The project starts by interfacing an Arduino with the device you’d like to control. The circuit above patches into a remote control using a couple of transistors. Now the Arduino can simulate button presses on that remote, sending the signal to turn a light on or off. Next, TouchOSC is used for the smartphone – here it’s an iPhone but the suite works on Android as well. In the video after the break you can watch a quick interface design demo. Buttons are dragged into existence, uploaded to the phone, then configured to control you device over a network.

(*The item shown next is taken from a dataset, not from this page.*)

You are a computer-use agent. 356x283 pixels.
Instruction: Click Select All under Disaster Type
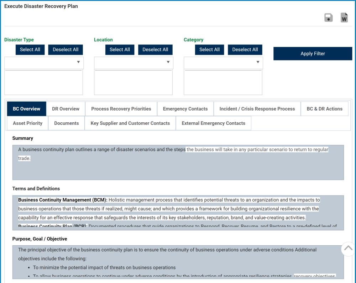(30, 49)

A Processing sketch listens for OSC commands and then sends instructions to the Arduino via USB.

[youtube=http://www.youtube.com/watch?v=bjMEoPwIA6w&w=470]

5 thoughts on “Using TouchOSC With Your Projects

  1. @USL – There is the “wireless” way, and I did just that. But it still uses the WiFi and PC. You can replace the USB connection with a pair of Zigbee radios and power the Arduino with batteries.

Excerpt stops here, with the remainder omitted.